I remember heated discussions back at the time the above image appeared on the net about the colour of the coat and the shirt. The styling was seriously drawn into question. Mr Manly Male dressed in a powder pink shirt and a baby blue coat? What the??? I knew back then that the shirt wasn’t pink and the coat wasn’t baby blue but that the camera caused colour aberrations. This photo was (most definitely) shot with a camera phone – it is blurry, it has an overexposed window in the background and it has unrealistic hues in it. You can tell from the lack of composition and disregard of the background that it was merely meant as a quick snap for social media purposes – hence the use of the camera phone for quick upload. And that pretty much explains the weird colours of the garments. The relatively simple camera of the smartphone cannot balance out the light interference in the room: ambient daylight from the window, studio lighting (probably the tungsten light that lights a studio from the strobe when it is *not* flashing). Compare the camera phone image with the finished article:


Richard Armitage – sharp. In a shot by Leslie Hassler, 2013

The shirt is white and the coat is grey.

The aberrations you see in the camera phone image are the reason why photographers take care to set the correct white balance in their camera. However, they also adjust tint and colour temperature in post-production, something you can easily do even in basic editing programs such as Picasa or MS Picture Gallery’s editing tool. You can play with the little levers and see the image change. For the fun of it, here’s an edited version that is a bit closer to the truth but still not great.

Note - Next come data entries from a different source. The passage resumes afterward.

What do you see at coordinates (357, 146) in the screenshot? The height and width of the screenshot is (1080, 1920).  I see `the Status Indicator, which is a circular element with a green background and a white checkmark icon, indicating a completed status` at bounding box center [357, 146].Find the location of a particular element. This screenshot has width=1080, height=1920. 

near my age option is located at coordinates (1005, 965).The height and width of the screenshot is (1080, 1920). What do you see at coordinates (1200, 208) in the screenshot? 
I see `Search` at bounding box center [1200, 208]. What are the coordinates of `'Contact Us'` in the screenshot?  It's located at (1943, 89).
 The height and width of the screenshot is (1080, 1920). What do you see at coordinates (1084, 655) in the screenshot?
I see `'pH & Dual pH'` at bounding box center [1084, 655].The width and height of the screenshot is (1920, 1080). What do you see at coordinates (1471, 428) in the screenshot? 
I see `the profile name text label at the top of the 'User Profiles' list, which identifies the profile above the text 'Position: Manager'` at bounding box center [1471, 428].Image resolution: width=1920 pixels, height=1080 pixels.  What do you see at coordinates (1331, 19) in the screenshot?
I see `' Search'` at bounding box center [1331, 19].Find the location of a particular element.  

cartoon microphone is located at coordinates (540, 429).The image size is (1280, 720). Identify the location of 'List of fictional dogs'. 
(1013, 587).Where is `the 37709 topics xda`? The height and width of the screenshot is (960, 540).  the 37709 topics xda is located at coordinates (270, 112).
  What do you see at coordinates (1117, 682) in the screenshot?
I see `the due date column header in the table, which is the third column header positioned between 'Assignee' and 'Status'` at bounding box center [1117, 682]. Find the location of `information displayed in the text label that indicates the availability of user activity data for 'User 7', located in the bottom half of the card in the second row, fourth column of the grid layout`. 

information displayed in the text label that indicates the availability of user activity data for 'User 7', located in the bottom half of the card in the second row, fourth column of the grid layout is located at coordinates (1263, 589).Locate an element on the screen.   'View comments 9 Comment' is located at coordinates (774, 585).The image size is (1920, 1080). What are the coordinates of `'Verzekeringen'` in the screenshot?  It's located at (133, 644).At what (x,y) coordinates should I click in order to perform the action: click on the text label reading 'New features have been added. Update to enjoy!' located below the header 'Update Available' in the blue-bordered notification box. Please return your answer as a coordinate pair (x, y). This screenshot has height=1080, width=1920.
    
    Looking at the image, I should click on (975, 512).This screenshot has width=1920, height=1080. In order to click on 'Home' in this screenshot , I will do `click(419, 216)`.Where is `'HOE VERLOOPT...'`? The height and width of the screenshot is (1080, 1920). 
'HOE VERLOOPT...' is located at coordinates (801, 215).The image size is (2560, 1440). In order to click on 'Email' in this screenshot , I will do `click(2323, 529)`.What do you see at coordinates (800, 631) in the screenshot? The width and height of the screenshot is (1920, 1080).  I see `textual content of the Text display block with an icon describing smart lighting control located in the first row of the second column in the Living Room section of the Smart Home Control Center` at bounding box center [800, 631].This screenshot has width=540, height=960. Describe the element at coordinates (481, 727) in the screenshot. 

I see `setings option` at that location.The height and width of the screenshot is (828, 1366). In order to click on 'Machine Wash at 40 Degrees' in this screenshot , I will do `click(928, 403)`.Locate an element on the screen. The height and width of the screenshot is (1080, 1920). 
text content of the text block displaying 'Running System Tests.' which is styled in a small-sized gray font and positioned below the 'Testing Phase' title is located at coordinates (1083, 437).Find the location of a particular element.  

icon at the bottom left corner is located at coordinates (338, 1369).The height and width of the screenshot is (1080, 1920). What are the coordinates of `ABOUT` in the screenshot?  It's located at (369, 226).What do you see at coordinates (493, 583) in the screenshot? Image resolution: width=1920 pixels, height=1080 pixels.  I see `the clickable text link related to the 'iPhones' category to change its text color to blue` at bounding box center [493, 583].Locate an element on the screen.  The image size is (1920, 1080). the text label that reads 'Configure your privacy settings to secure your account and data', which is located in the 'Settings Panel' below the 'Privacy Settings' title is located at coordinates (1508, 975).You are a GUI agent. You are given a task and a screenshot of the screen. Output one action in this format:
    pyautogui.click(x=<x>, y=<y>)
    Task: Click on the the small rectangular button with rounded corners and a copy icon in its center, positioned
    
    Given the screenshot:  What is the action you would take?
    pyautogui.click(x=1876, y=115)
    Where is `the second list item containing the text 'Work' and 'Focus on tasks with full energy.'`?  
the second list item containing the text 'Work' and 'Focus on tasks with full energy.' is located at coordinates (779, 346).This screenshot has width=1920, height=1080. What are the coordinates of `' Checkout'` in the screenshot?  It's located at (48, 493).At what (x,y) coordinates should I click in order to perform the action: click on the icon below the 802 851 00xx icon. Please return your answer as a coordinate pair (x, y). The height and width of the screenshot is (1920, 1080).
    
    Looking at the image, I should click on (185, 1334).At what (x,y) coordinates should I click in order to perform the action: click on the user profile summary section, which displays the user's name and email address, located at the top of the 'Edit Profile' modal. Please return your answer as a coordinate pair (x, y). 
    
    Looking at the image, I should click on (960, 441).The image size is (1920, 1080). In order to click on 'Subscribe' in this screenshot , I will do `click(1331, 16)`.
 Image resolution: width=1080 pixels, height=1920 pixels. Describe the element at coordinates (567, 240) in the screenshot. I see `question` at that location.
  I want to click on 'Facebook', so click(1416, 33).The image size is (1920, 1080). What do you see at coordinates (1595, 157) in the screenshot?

What you can take from this is that there is no replacement of conventional digital cameras by camera phones, however many pixels they may already have. The final image by Hassler is a million times better, has higher contrast, correct tint and colour temperature, perfect exposure, proper composition and is sharper. Well, the sharpness of the man translates into the image, I suppose…

May I confess something in this intimate circle of friends at the end of my *ooof*? Despite the “Return of the Mojo” *cue Star Wars theme tune*  I am lately far more excited about the whole “shrining business” than about *ooof*ing. Is Guylty turning her back on photography? Far from it. I still shoot every day, but I find that a lot of my creativity is currently focussed on my crafting project (RAPS)- and what certainly suffer are the *ooof*lets. I suppose there is only so much creative energy at my disposal, and much of that is going into the design of the little drooling aids. My own photography is not really suffering, though, because in lieu of holding on to the shrines, I take photos of them for my own archive. And I have found that I am re-engaging with still life photography, something I hadn’t done for a while. I mostly shoot portraiture these days, with the occasional product shoot thrown in. (And the usual holiday snapping, i.e. street photography and landscapes for fun.) So I have to forgo the *ooof*let once again. There are only so many scenarios you can fictionalise when you look at an image of a photo shoot. Let’s hope that the Urban crew spoils us with another shot from the set, soon. That one really got my imagination going.

Happy Easter, Pessach, Spring celebration to you, m’dears.